Count how many lines of the items contain the string "hamburger", with case counting. Give only the number.

§

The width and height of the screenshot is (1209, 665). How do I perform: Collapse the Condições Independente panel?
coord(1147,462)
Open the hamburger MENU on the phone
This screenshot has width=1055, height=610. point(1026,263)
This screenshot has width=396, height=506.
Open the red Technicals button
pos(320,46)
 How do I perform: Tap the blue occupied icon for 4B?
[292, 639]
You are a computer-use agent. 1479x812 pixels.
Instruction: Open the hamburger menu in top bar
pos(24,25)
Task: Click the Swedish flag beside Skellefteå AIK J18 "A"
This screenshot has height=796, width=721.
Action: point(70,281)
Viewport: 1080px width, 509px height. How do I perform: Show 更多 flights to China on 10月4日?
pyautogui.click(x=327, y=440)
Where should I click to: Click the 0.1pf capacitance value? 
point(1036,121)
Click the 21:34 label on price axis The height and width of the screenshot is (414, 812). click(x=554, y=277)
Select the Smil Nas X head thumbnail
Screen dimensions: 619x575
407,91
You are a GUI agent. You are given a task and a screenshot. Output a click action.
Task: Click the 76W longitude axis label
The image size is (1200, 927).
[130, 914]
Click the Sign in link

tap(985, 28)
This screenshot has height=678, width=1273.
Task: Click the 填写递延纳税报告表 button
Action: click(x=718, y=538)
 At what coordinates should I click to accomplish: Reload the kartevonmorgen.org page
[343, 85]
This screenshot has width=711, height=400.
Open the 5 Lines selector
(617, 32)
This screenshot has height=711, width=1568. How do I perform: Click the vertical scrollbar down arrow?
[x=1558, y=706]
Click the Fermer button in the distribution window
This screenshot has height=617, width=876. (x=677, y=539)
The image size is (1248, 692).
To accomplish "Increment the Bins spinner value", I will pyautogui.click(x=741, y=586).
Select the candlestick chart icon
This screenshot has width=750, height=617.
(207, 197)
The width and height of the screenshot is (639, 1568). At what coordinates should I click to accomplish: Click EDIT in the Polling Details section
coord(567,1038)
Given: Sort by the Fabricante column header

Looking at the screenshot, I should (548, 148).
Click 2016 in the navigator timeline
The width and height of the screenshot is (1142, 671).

§

_Reply to the exercise_.
2